** Provided data **
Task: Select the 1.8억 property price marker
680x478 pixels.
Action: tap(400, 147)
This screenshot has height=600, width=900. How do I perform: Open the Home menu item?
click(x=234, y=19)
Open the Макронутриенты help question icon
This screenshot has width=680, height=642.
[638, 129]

** About this task **
Your answer must be the line holding "This screenshot has height=600, width=900." and every later line of the entries above, written out exactly, and nothing else.

** Problem solution **
This screenshot has height=600, width=900. How do I perform: Open the Home menu item?
click(x=234, y=19)
Open the Макронутриенты help question icon
This screenshot has width=680, height=642.
[638, 129]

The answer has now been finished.